# Help! Fading, drying coat ... advise anyone?



## PoodlePowerBC (Feb 25, 2011)

We are stuck at the cabin during the flooding here. Russell is impossible to keep out of the water, unless I put him in lock-down on the porch. I can't bear to see his sad face :angel2:
Would spraying him with a diluted conditioner help alleviate the fading and drying of his coat? As well as maybe help make brushing him out in the morning (the only time he is 100% dry) a little easier.
There is no way I can leave here purchase any dog styling aids, and even if I could, the town is tiny and wouldn't have anything worth buying anyways. I have an appointment to get him shaved down on the 2nd of May, which seems a LONG time away!


----------



## outwest (May 1, 2011)

You sure you want to shave him down? He looks great all fluffed out. 

Personally, I would let him just get wet, have fun and be scraggly for a week.  He's a dog (which I am constantly telling myself about mine). For you- I do hope this water recedes and doesn't pond up and grow nasty buggers for him to catch. That would be my only concern with him getting wet in it. 

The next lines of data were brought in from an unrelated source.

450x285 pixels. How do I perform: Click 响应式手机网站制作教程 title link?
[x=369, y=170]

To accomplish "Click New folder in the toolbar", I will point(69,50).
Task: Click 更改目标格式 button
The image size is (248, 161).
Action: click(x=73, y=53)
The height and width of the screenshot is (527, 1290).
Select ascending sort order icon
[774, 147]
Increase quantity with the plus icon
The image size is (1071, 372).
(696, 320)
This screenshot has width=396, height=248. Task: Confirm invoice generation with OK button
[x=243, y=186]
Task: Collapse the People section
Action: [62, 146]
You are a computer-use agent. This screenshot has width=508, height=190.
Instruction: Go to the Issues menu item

This is the first pic I have seen of him with long hair and it suits him very well. I know it is more work for you, though.


----------



## petitpie (Nov 16, 2011)

Russell is so fluffy! Seems like the longest fur I've seen on him.


----------



## Fluffyspoos (Aug 11, 2009)

When you say fading, do you mean it's breaking and getting thin, or the color is fading? There's nothing you can do about the color, but you can help with breakage. Using a good conditioner, even a leave in conditioner, and only brushing when he's super clean and blow dried (and brushing while blow drying) will help since the hair is more elastic when it's somewhat damp. C.Millie should be able to give you better advice on preventing breakage.

ETA: By the way, he's super cute. Trim those nails, too!


----------



## petitpie (Nov 16, 2011)

Treat him like a shut-in child. Play games with him, treat him, and distract him, so he'll like to be inside. You've got unusual conditions and circumstances for all of you.


----------



## Olie (Oct 10, 2009)

Sucks about your weather! I know its hard to keep a dog entertained for a day or two much less what your enduring.

The dilute conditioning should help the brushing and with the trim down breakage wont be an issue if its a close trim 

Kat - Nail Natzi!


----------



## BorderKelpie (Dec 3, 2011)

I know you're trapped, but I found a cheap alternative at my Walgreens for tangles, etc. It may help in your situation. The Johnson's No More Tangles spray really helps my guys with the grass clippings and matts they get from the landscaping we're doing. I don't know if that may help you a bit with what you're going through. It can be used on wet or dry hair and it says it can be left in. Smells nice, too.


----------



## outwest (May 1, 2011)

Great idea, Border Kelpie. I had forgotton about no more tears.


----------



## PoodlePowerBC (Feb 25, 2011)

Fluffyspoos said:


> When you say fading, do you mean it's breaking and getting thin, or the color is fading?
> 
> ETA: By the way, he's super cute. Trim those nails, too!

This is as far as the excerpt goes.